Renonçant à l’attaque immédiate contre l’Autriche, Gioberti eut alors une conception géniale. Tout en ne cessant pas de combattre Mazzini et de l’anathématiser, il avait fini par s’imprégner de ses idées. Défenseur dans ses premiers écrits de l’indépendance absolue de chacun des États de la Péninsule, il en était venu à admettre un droit national qui, dans un conflit avec les intérêts particuliers d’une fraction de la péninsule, devait prévaloir malgré l’opposition des gouvernemens et des peuples[1].

L’état troublé de la Toscane et de Rome lui parut propice pour tenter l’expérience de cette théorie. Il médita une intervention du Piémont en Toscane, et à Rome, au profit des princes légitimes et des institutions constitutionnelles, contre la démagogie et ses institutions anarchiques.
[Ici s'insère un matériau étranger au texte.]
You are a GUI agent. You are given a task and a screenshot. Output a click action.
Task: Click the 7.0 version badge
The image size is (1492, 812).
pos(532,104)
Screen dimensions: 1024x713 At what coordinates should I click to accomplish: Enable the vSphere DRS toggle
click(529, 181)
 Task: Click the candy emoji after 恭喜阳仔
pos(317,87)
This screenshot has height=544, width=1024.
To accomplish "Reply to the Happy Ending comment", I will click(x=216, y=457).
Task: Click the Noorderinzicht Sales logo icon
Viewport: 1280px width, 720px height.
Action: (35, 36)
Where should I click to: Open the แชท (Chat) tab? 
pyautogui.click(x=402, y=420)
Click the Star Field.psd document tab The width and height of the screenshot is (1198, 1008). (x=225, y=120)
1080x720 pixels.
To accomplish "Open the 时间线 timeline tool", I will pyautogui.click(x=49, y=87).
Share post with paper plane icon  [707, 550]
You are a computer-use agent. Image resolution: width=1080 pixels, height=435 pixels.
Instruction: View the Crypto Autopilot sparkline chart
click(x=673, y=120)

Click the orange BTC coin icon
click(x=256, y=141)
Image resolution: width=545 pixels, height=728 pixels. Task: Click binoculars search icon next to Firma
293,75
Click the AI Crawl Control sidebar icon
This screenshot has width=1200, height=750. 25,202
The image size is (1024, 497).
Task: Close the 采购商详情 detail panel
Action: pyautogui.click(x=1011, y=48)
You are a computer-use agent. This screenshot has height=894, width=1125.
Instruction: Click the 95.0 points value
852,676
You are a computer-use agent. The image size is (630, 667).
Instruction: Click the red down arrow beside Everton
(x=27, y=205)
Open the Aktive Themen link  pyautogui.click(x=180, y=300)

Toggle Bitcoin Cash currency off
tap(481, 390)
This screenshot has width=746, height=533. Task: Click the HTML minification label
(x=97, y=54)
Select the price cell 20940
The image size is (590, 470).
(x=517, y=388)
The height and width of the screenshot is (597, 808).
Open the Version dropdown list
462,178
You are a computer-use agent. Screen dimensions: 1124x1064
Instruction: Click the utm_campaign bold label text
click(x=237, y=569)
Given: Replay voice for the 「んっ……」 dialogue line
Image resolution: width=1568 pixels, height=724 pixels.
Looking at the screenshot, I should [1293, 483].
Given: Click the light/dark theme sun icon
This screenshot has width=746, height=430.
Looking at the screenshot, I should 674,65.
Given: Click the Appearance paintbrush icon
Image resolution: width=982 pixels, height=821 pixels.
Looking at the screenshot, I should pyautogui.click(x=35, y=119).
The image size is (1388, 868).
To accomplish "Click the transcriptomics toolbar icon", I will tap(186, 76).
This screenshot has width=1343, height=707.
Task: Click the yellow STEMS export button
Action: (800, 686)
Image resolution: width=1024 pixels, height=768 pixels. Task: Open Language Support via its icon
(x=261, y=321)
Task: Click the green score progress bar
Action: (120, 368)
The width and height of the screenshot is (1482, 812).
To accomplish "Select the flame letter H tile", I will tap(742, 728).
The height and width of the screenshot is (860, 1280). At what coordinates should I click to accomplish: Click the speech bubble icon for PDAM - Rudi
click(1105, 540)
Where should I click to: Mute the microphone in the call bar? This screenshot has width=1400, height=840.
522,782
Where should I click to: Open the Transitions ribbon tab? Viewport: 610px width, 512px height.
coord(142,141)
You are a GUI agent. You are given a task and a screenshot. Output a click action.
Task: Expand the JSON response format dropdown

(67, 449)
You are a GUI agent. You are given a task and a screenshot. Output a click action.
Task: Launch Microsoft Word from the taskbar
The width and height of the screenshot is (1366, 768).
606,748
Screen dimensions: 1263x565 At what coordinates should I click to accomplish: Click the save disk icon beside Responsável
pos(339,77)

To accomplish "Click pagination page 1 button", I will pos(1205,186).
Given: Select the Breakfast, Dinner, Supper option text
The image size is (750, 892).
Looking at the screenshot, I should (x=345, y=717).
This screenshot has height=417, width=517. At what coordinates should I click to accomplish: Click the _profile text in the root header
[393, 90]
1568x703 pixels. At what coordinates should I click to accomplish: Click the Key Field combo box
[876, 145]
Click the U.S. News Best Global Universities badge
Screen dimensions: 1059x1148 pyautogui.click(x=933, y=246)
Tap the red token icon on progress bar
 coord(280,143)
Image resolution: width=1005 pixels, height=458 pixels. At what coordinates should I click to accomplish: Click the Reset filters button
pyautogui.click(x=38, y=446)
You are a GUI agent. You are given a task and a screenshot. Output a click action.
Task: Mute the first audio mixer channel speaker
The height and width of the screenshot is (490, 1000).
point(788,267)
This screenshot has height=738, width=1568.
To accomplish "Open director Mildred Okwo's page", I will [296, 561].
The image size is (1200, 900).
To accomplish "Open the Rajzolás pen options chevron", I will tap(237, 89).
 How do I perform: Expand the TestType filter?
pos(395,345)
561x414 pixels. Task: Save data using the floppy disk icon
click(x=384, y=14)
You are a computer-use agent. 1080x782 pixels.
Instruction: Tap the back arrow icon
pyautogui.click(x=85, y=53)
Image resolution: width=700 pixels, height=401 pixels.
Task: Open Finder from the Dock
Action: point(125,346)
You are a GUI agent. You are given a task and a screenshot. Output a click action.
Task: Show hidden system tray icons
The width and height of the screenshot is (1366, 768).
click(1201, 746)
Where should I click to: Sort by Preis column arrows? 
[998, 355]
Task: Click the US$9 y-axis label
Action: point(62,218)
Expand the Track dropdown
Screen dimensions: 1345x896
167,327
Il s’agissait d’une préservation, non d’une réaction. On eût sauvé la liberté, écarté l’étranger, préparé la ligue nationale. La Marmora, auquel il confia son projet, l’approuva : il se fit fort de soumettre sans coup férir la Toscane, grâce aux nombreuses relations qu’il y comptait. Il aurait ensuite réuni autour de son petit corps les troupes toscanes, les forces régulières ou volontaires, en formation dans la moyenne Italie, fait appel même à Garibaldi. Il aurait ainsi réuni en moins de deux ou trois mois 25 000 ou 30 000 hommes, avec lesquels il serait descendu dans la vallée du Pô, menaçant les flancs et les derrières des Autrichiens, qui ne se seraient pas risqués à franchir le Tessin. Cavour, toujours lucide et toujours courageux, adopta aussi l’idée, et devint ministériel.

  1. Rinnovamento civile, lib. I. cap. XII.